FASEB J. 2007;21: S614-16. , Apr-2007

FASEB J. 2007 Apr;21(6):S908.4. http://www.fasebj.org/cgi/content/meeting_abstract/21/6/A1254-a , Apr-2007

Ventricular-arterial stiffening after microgravity exposure, leading to orthostatic intolerance and reduced exercise capacity, has been a high-priority problem for NASA. One recent study by Dr. Ben Levine and colleagues demonstrated that three weeks of bed rest were equivalent to 30 years of aging for maximal oxygen transport capacity. This study and others have suggested that some of the loss of functional capacity with aging and after microgravity exposure may be due to physical inactivity. We have developed a novel concept of dynamic ventricular-arterial coupling to assess the complex interaction between ventricular and arterial compliance and plan to apply this paradigm to aging and bed rest with an exercise countermeasure.

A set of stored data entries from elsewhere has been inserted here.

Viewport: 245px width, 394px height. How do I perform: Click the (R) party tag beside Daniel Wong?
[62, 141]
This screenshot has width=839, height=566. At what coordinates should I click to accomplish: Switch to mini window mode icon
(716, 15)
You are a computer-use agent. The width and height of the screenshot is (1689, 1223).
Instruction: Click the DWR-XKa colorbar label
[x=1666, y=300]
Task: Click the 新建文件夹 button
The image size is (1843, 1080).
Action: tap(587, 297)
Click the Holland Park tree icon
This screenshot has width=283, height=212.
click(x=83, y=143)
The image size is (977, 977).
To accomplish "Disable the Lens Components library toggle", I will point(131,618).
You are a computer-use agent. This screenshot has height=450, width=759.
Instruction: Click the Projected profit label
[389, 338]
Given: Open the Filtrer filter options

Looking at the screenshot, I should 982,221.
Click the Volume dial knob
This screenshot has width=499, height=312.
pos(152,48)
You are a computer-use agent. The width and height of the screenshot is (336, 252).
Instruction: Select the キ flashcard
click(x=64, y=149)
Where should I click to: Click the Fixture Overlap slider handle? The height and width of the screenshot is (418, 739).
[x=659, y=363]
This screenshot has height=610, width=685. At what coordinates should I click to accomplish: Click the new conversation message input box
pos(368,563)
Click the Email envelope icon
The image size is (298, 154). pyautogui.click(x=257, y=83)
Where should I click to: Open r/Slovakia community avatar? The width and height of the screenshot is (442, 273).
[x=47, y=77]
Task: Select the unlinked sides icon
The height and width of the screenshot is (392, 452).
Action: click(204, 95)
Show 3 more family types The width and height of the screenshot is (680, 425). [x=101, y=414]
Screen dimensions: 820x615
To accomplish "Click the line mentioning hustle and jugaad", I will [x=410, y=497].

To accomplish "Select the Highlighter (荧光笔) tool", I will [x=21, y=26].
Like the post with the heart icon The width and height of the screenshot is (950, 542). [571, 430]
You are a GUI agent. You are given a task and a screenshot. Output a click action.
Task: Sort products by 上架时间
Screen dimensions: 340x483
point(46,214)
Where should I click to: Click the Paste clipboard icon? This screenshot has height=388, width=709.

The objective of this project is to assess the effects of aging and microgravity exposure on dynamic ventricular-arterial coupling, and to determine the optimal physical activity to prevent the changes in this interaction. To accomplish these objectives, we aim to:

Recruit cross-sectional sedentary individuals between the ages of 20 to 80 yrs and with four different doses of life-long exercise, and;

Perform five-week, six-degree head-down bed rest with and without rowing ergometry plus resistance training in healthy young individuals.

Dynamic ventricular-arterial coupling will be evaluated by transfer function analysis among beat-by-beat changes in left ventricular-end diastolic volume and pressure, stroke volume and systolic blood pressure. The findings from this study will determine the effectiveness of an exercise countermeasure for prolonged microgravity exposure and extend research on parallels between bed rest and aging. In addition, we have found remarkable impairment of dynamic ventricular-arterial coupling in congestive heart failure (CHF), suggesting that the findings will be applicable for reducing the prevalence of CHF with age.

As such, this project has great Earth relevant healthcare benefits. Finally, this project will be performed as a part of Dr. Levine's funded NSBRI and NIH research, which includes comprehensive evaluations for cardiovascular physiology during prolonged simulated microgravity and aging.